Give the listing again in full, exactly as written.
── Data extract
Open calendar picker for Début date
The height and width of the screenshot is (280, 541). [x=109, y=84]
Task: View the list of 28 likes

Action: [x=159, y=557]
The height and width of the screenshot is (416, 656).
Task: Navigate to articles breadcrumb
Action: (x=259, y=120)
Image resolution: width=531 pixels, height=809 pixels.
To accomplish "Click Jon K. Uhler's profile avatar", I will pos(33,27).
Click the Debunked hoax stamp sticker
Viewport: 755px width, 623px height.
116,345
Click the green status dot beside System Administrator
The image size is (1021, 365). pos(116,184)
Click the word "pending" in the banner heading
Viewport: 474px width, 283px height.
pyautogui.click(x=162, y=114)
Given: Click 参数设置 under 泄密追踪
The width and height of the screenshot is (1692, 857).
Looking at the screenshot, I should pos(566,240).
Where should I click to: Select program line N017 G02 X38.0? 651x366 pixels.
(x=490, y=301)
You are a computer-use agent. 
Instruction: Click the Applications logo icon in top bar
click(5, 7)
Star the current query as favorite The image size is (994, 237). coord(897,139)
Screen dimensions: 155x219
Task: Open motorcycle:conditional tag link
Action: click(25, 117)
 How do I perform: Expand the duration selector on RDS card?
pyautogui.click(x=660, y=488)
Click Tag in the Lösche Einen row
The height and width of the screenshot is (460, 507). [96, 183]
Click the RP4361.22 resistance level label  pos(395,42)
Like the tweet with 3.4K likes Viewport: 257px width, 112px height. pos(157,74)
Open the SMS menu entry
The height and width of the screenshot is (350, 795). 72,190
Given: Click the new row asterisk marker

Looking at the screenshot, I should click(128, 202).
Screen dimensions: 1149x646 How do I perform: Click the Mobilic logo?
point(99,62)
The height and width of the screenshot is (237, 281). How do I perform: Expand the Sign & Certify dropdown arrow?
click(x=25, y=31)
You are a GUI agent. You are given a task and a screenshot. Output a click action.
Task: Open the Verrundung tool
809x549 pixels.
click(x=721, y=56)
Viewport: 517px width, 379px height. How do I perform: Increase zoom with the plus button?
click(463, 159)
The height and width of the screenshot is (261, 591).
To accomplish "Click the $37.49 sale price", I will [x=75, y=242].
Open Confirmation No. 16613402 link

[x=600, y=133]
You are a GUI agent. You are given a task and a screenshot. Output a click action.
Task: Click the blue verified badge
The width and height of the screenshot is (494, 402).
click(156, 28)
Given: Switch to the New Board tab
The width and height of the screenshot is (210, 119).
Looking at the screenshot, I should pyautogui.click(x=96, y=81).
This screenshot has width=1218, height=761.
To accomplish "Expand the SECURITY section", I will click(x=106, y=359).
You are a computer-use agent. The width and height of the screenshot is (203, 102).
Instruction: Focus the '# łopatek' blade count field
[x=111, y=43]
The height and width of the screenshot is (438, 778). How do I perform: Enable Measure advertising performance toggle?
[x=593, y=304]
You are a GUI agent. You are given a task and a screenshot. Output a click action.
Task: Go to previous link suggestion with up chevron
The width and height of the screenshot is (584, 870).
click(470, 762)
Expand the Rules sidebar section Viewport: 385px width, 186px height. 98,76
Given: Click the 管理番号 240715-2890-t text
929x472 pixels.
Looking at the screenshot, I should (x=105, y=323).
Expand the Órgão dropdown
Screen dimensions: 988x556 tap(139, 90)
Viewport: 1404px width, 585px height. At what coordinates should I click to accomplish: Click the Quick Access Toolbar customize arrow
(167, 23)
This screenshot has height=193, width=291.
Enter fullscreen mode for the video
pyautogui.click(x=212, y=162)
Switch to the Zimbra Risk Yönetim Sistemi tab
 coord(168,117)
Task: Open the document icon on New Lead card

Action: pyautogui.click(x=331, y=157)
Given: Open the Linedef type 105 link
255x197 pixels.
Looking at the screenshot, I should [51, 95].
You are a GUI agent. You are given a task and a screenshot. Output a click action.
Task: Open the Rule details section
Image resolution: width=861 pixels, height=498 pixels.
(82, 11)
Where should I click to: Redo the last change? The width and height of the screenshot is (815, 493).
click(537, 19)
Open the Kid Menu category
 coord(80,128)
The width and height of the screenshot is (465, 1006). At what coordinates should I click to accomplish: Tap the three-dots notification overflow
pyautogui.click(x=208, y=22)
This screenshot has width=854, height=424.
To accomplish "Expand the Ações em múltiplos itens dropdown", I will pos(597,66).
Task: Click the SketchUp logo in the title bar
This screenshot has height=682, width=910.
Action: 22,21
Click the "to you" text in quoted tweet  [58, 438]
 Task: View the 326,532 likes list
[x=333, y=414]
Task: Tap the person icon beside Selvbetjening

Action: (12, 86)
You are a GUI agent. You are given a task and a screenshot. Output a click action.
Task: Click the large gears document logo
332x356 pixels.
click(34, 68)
────
Exercise response —
Open calendar picker for Début date
The height and width of the screenshot is (280, 541). [x=109, y=84]
Task: View the list of 28 likes

Action: [x=159, y=557]
The height and width of the screenshot is (416, 656).
Task: Navigate to articles breadcrumb
Action: (x=259, y=120)
Image resolution: width=531 pixels, height=809 pixels.
To accomplish "Click Jon K. Uhler's profile avatar", I will pos(33,27).
Click the Debunked hoax stamp sticker
Viewport: 755px width, 623px height.
116,345
Click the green status dot beside System Administrator
The image size is (1021, 365). pos(116,184)
Click the word "pending" in the banner heading
Viewport: 474px width, 283px height.
pyautogui.click(x=162, y=114)
Given: Click 参数设置 under 泄密追踪
The width and height of the screenshot is (1692, 857).
Looking at the screenshot, I should pos(566,240).
Where should I click to: Select program line N017 G02 X38.0? 651x366 pixels.
(x=490, y=301)
You are a computer-use agent. 
Instruction: Click the Applications logo icon in top bar
click(5, 7)
Star the current query as favorite The image size is (994, 237). coord(897,139)
Screen dimensions: 155x219
Task: Open motorcycle:conditional tag link
Action: click(25, 117)
 How do I perform: Expand the duration selector on RDS card?
pyautogui.click(x=660, y=488)
Click Tag in the Lösche Einen row
The height and width of the screenshot is (460, 507). [96, 183]
Click the RP4361.22 resistance level label  pos(395,42)
Like the tweet with 3.4K likes Viewport: 257px width, 112px height. pos(157,74)
Open the SMS menu entry
The height and width of the screenshot is (350, 795). 72,190
Given: Click the new row asterisk marker

Looking at the screenshot, I should click(128, 202).
Screen dimensions: 1149x646 How do I perform: Click the Mobilic logo?
point(99,62)
The height and width of the screenshot is (237, 281). How do I perform: Expand the Sign & Certify dropdown arrow?
click(x=25, y=31)
You are a GUI agent. You are given a task and a screenshot. Output a click action.
Task: Open the Verrundung tool
809x549 pixels.
click(x=721, y=56)
Viewport: 517px width, 379px height. How do I perform: Increase zoom with the plus button?
click(463, 159)
The height and width of the screenshot is (261, 591).
To accomplish "Click the $37.49 sale price", I will [x=75, y=242].
Open Confirmation No. 16613402 link

[x=600, y=133]
You are a GUI agent. You are given a task and a screenshot. Output a click action.
Task: Click the blue verified badge
The width and height of the screenshot is (494, 402).
click(156, 28)
Given: Switch to the New Board tab
The width and height of the screenshot is (210, 119).
Looking at the screenshot, I should pyautogui.click(x=96, y=81).
This screenshot has width=1218, height=761.
To accomplish "Expand the SECURITY section", I will click(x=106, y=359).
You are a computer-use agent. The width and height of the screenshot is (203, 102).
Instruction: Focus the '# łopatek' blade count field
[x=111, y=43]
The height and width of the screenshot is (438, 778). How do I perform: Enable Measure advertising performance toggle?
[x=593, y=304]
You are a GUI agent. You are given a task and a screenshot. Output a click action.
Task: Go to previous link suggestion with up chevron
The width and height of the screenshot is (584, 870).
click(470, 762)
Expand the Rules sidebar section Viewport: 385px width, 186px height. 98,76
Given: Click the 管理番号 240715-2890-t text
929x472 pixels.
Looking at the screenshot, I should (x=105, y=323).
Expand the Órgão dropdown
Screen dimensions: 988x556 tap(139, 90)
Viewport: 1404px width, 585px height. At what coordinates should I click to accomplish: Click the Quick Access Toolbar customize arrow
(167, 23)
This screenshot has height=193, width=291.
Enter fullscreen mode for the video
pyautogui.click(x=212, y=162)
Switch to the Zimbra Risk Yönetim Sistemi tab
 coord(168,117)
Task: Open the document icon on New Lead card

Action: pyautogui.click(x=331, y=157)
Given: Open the Linedef type 105 link
255x197 pixels.
Looking at the screenshot, I should [51, 95].
You are a GUI agent. You are given a task and a screenshot. Output a click action.
Task: Open the Rule details section
Image resolution: width=861 pixels, height=498 pixels.
(82, 11)
Where should I click to: Redo the last change? The width and height of the screenshot is (815, 493).
click(537, 19)
Open the Kid Menu category
 coord(80,128)
The width and height of the screenshot is (465, 1006). At what coordinates should I click to accomplish: Tap the three-dots notification overflow
pyautogui.click(x=208, y=22)
This screenshot has width=854, height=424.
To accomplish "Expand the Ações em múltiplos itens dropdown", I will pos(597,66).
Task: Click the SketchUp logo in the title bar
This screenshot has height=682, width=910.
Action: 22,21
Click the "to you" text in quoted tweet  [58, 438]
 Task: View the 326,532 likes list
[x=333, y=414]
Task: Tap the person icon beside Selvbetjening

Action: (12, 86)
You are a GUI agent. You are given a task and a screenshot. Output a click action.
Task: Click the large gears document logo
332x356 pixels.
click(34, 68)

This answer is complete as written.